Qual è la regola ebraica in questi casi?
Come tutti sanno, il virus Ebola (D-o non voglia) è una questione molto seria e tua madre ha ragione a preoccuparsi. Prima di tutto esaminiamo alcune idee di carattere generale. La vita è il bene primario da salvaguardare; ci viene comandato di non restare inerti quando viene versato il sangue del prossimo (Levitico 19:16) e i nostri Maestri affermano che “chi salva una vita, salva il mondo intero” (Talmùd, Sanhedrìn 37a). Ci sono però dei limiti e delle condizioni all’obbligo di salvare la vita altrui, soprattutto quando ciò comporta un pericolo.
Il Talmùd Yerushalmi racconta che Rabbi Imi fu catturato e portato in un luogo pericoloso. Rabbi Yonatàn disse: “Avvolgete il morto”, per dire che era come morto poiché non c’erano le condizioni per poterlo salvare. Rabbi Shimon ben Lakish rispose: “Ucciderò o sarò ucciso, ma andrò con forza a salvarlo”. Alla fine, Rabbi Shimon riuscì a salvare Rabbi Imi (Talmùd Yerushalmi, Terumòt 8:4). Basandosi su questo episodio, alcuni sostengono che bisogna fare di tutto per salvare una vita, anche mettendosi in pericolo.

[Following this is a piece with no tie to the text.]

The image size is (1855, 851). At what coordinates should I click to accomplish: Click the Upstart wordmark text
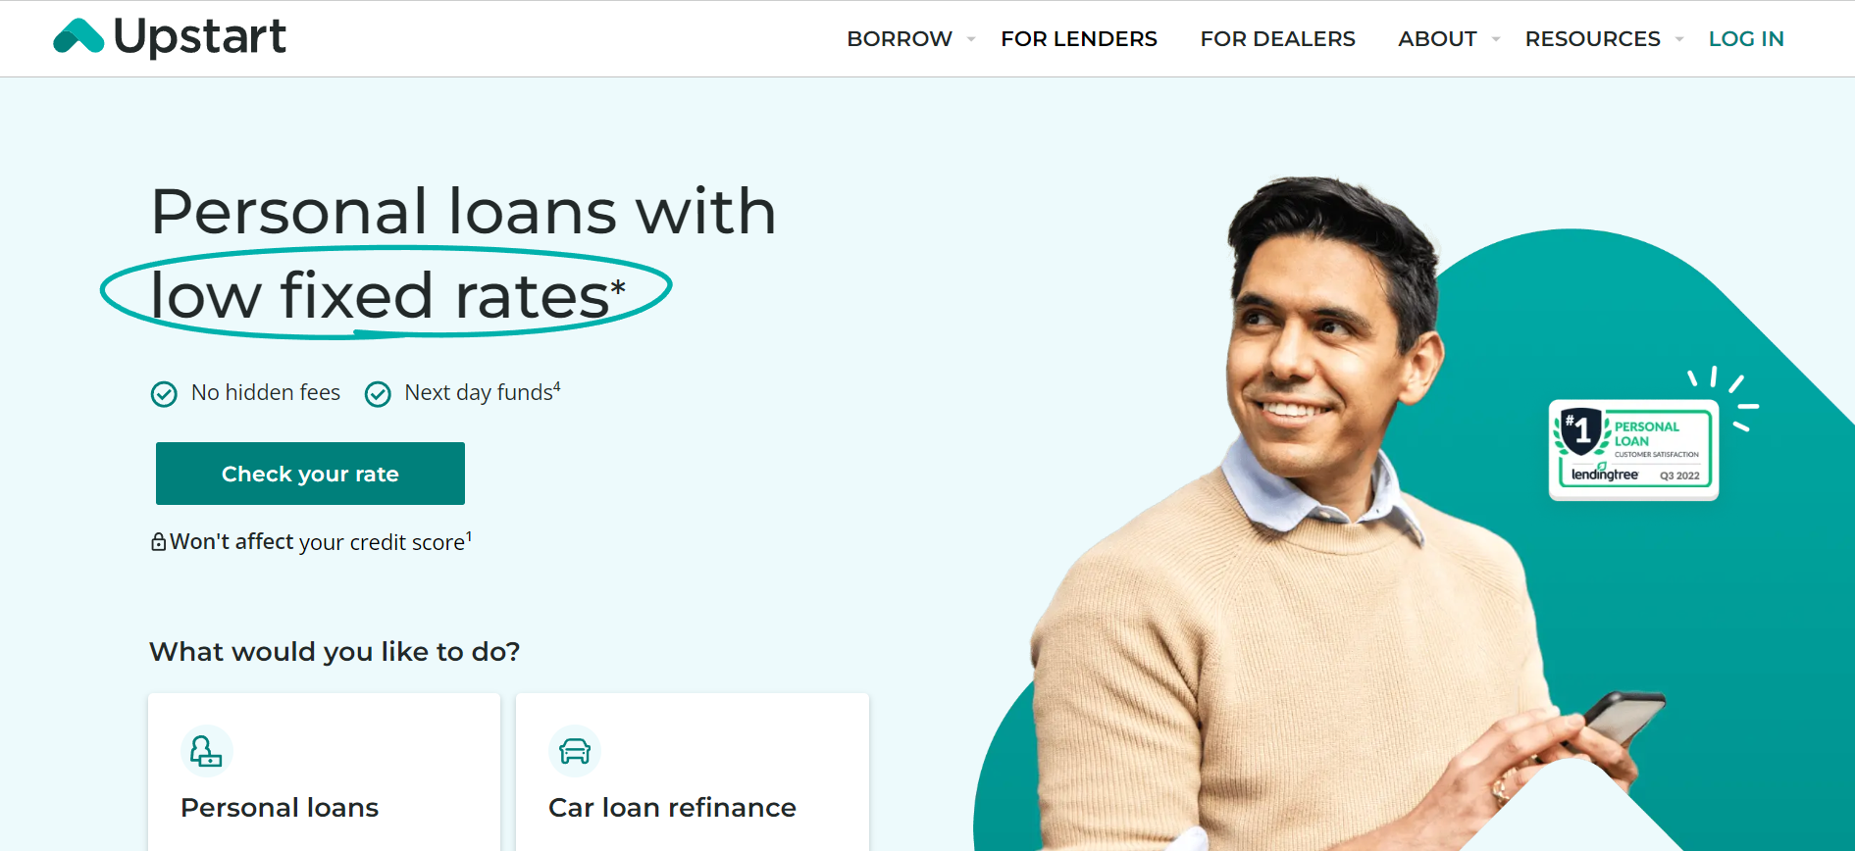tap(200, 37)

Il Talmùd Bavlì, invece, cita il verso “Osserverai i Miei statuti e le Mie leggi che l’uomo compierà e attraverso cui vivrà” (Levitico 18:5) e spiega che i precetti devono essere rispettati quando esiste la certezza della vita, non quando metterli in pratica comporta il rischio di morire. Come in altri casi analoghi di divergenza tra il Talmùd di Gerusalemme e il Talmùd Babilonese, la legge è stata stabilita secondo il Talmùd Babilonese. Infatti, secondo alcuni, ci sono molti casi in cui è perfino proibito mettersi in pericolo di vita. Analogamente, lo Shulchàn Arùch (il codice di leggi ebraico), stabilisce che se scoppia una piaga in un determinato luogo, bisogna evacuarlo prima che la piaga si diffonda.

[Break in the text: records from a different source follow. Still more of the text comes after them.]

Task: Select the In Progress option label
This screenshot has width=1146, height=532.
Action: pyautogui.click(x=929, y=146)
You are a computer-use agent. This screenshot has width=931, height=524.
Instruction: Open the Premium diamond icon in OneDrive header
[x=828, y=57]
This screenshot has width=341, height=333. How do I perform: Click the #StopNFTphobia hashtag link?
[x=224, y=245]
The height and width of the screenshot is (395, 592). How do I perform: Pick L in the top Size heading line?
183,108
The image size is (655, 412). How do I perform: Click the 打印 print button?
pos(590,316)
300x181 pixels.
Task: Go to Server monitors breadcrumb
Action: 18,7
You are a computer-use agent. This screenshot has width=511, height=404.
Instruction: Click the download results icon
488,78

Rabbi Eliezer Waldenberg, però, scrive che questa ingiunzione non si applica al personale sanitario professionista, a cui è permesso – ed è anzi una grande mitzvà – curare persone infette, anche se questo comporta esporsi al rischio di contagio; il personale medico deve prendere tutte le precauzioni possibili per minimizzare il rischio. Altre autorità si spingono ancora più in là: dal momento che il personale medico ha intrapreso questa professione di sua spontanea volontà, consapevole dell’esistenza di rischi, non solo è permesso curare i pazienti ma medici e infermieri sono obbligati a cercare di salvare i malati. Se la struttura sanitaria è adeguatamente attrezzata a proteggere il personale dal contagio, i medici non possono abbandonare i loro pazienti (vedi Nishmat Avraham, vol. 2 p. 267 e Rabbi Shmuel Wosner, responsum Shevet Halevi 8:251:7).

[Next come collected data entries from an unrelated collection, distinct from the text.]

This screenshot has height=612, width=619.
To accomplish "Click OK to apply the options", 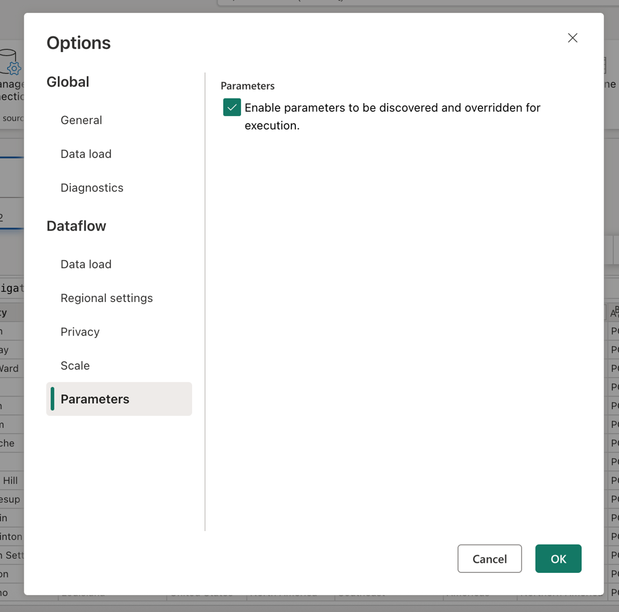I will tap(558, 558).
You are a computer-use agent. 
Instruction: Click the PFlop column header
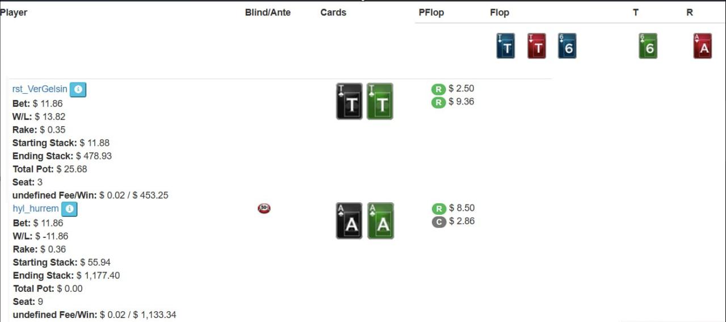[x=431, y=12]
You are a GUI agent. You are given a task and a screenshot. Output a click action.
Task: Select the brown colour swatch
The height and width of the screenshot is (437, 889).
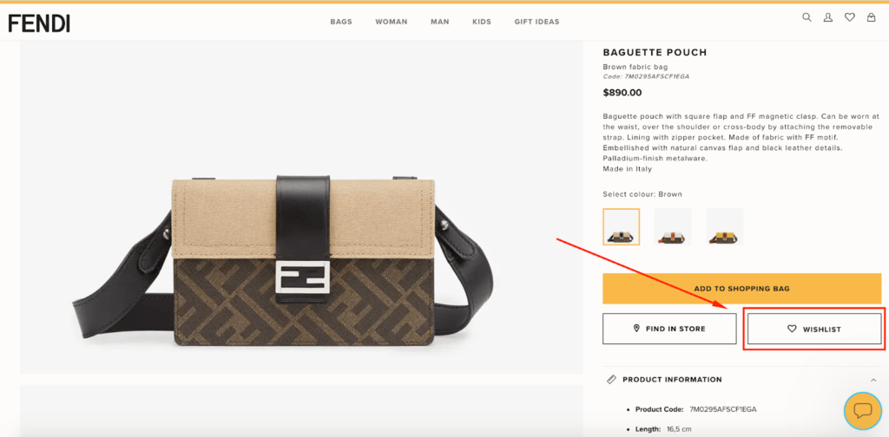[622, 227]
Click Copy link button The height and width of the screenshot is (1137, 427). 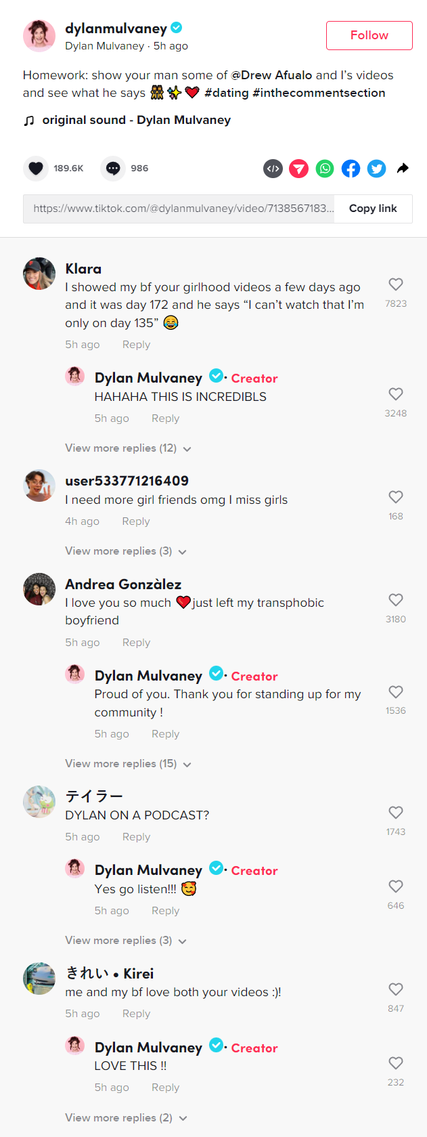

Essendo tua madre un’infermiera specializzata che è in grado di proteggersi mettendo in atto tutte le procedure del caso, anche se questo comporta un rischio è comunque una mitzvà non abbandonare il suo lavoro. Se però le probabilità di contagio sono molto alte (e non minime), non è tenuta a mettersi in pericolo. Nel valutare e soppesare i fattori di rischio, i Maestri avvertono che non bisogna esagerare nel salvaguardare la propria vita a scapito di quella dei pazienti in pericolo.